| TASKS TO COMPLETE |
• A. In the article on disability claims, what BMI does Listing 5.08 require for a determination of disability?
• B. Please retype the article on disability claims from "For example, one" to "the small intestine.".
==== PASSAGE SHOWN ====
(This article first appeared in the newsletter for the Minnesota State Bar Association Social Security Section)
Claimants are often approved for disability based on the impairments they believe to be primary such as chronic pain, arthritis, or mental illness – but not always. Some individuals stand a better chance of winning disability based on secondary impairments, and a relatively weak case can be strengthened and become a winning case by focusing on what may appear to be “lesser” impairments.
For example, one of my clients was a woman in her 20s with three children, some moderate depression and anxiety, low-average IQ, and who was functioning relatively well. Her treatment of her mental illness was sporadic, and medical records sparse. This young woman also struggled with celiac disease, an autoimmune disorder, in which ingesting gluten damages the small intestine.
Upon meeting her, I noticed that she seemed quite thin. The medical records revealed that her Body Mass Index (BMI) ranged from 17 to 19 over a period of several months. For some medical visits, no BMI was calculated, although height and weight information was given, and so BMI calculation was possible using online BMI calculators. The BMI calculations confirmed that she met Listing 5.08, “Weight loss due to any digestive disorder,” which directs a determination of disability when a BMI is 17.5 or less, at two evaluations 60 days apart in a six-month period.
==== SUPPLIED DATA ====
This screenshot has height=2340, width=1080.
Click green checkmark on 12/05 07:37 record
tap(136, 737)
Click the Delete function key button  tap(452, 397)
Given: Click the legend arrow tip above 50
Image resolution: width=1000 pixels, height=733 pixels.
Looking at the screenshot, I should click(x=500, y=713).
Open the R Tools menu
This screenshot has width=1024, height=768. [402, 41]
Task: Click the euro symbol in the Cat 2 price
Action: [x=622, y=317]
====
| RESULTS IN ORDER |
• A. A BMI of 17.5 or less at two evaluations 60 days apart within a six-month period.

• B.
For example, one of my clients was a woman in her 20s with three children, some moderate depression and anxiety, low-average IQ, and who was functioning relatively well. Her treatment of her mental illness was sporadic, and medical records sparse. This young woman also struggled with celiac disease, an autoimmune disorder, in which ingesting gluten damages the small intestine.